Monthly Archives: December 2017

Being a Black Metal Fan is Hard

I’ve been going through a serious ALCEST phase right now, listening to Neige’s records all the way through a couple of times in the last few days. Alcest is (primarily) a one-man French project by Neige, who’s been active in the underground European metal scene for almost two decades now.
There’s something about his music that speaks to me. Even though he sings in French, I empathize with it so much. His guttural and clean vocals build an atmosphere of conflicting extremes and the Shoegazey wall of sound and ringing clean arpeggios sit on top of Black Metal influences between long stretches of staid rhythms. The hints about the content of the songs and his intent come from his tone, his melody, the mood of the music, and the covers of albums like Les voyages de l’âme and Écailles de lune. There is something old-fashioned about this music, the obscure lyrics, the indecipherable music, the underground nature of it all.
But for me, Alcest is more than the sum of its musical components. It’s like Neige is translating my thoughts and feelings into music, there are moments of clarity, dramatic shifts of tone, evocative mood and texture, and he obviously cares about every measure of music that makes the cut. It’s the kind of care and love that speaks volumes about the empathy of the person building the piece.

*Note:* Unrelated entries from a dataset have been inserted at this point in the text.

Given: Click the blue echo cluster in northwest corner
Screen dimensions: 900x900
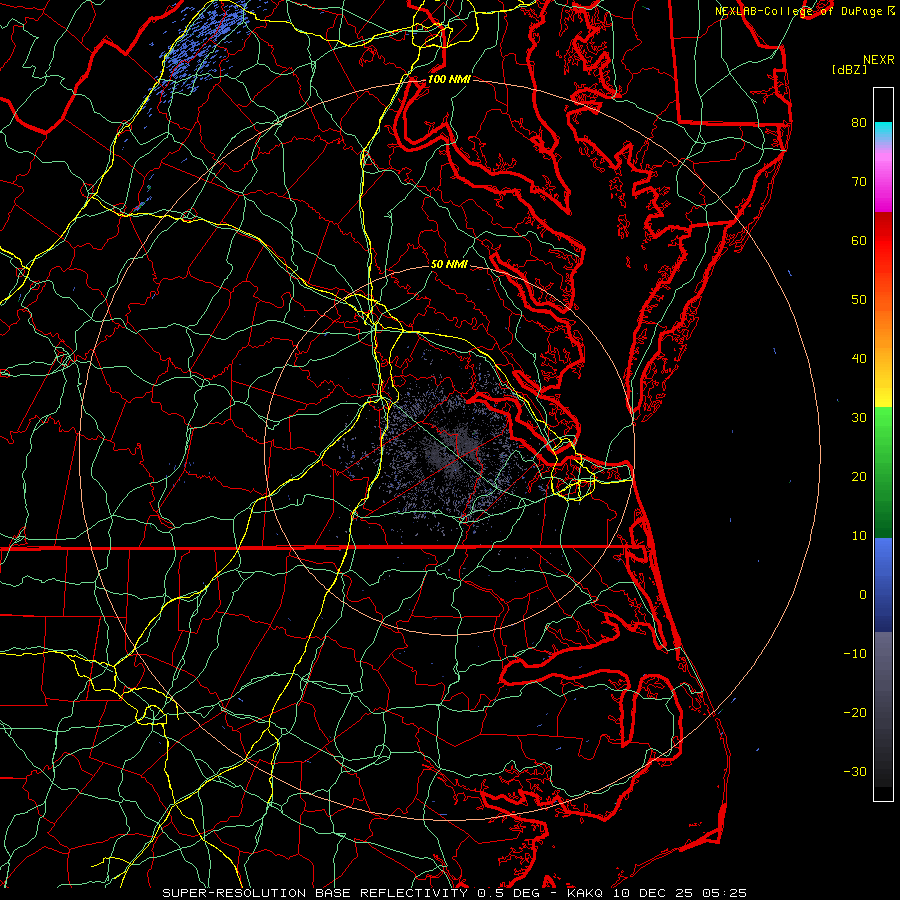Looking at the screenshot, I should click(205, 45).
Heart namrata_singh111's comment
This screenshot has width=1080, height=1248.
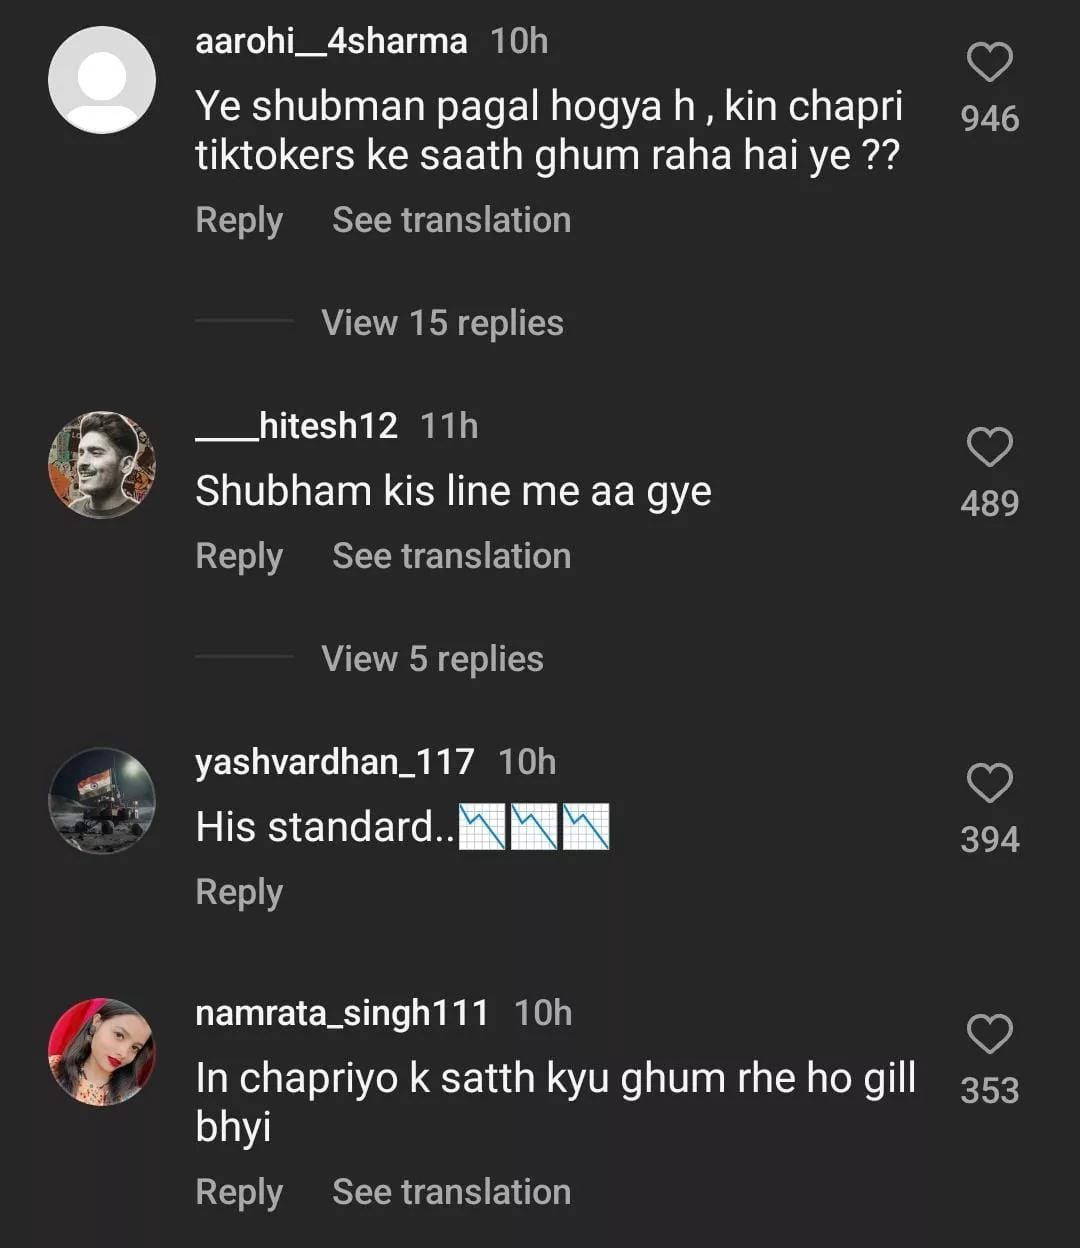989,1034
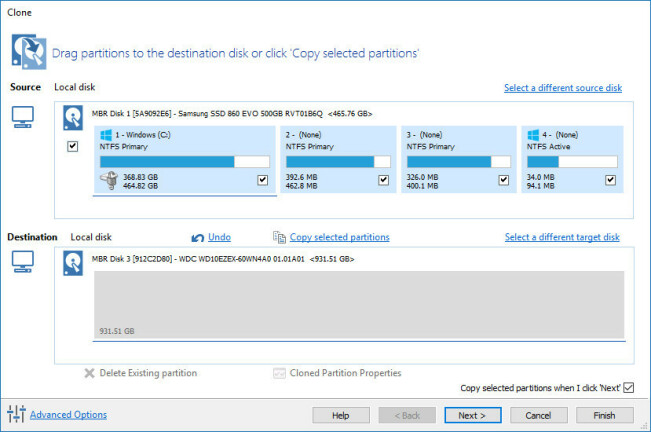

It’s the kind of music that I adore – made without any considerations made to the listener, a pure expression of the artist’s feelings. And the feelings are a combination of wonder and loss, a melancholy tribute to lost dreams or a simple exploration of beauty through a haze of wispy fog sitting on Alsatian hills in a French spring. It’s music intending to portray something positive, a love-letter to something better than the here and now, despite the layers of sadness hovering underneath.
Anyway, I spent some time reading about Neige recently and noticed he’d played on some early PESTE NOIRE albums. While a lot of ink has been spilled on it, essentially, PN at least has a national socialist bent and Famine, the man behind the band, seems like a pro-fascist right-wing person who recorded a track called “Aryan Supremacy.” Neige has a drums credit on that track.
It’s not easy to track down responses to this. Black Metal fans like to cultivate a real “Tru Kult” feeling of outsiderness to it, with the National Socialist Black Metal being an active genre within the scope. Some people ignore the Nationalist elements to embrace bands that keep the scene feeling far more extreme and underground when political stances make up for what can’t be attained through musical extremism alone when a reasonably mainstream band like Deafhaven can release a Depressive Black Metal album in America and get lauded for it.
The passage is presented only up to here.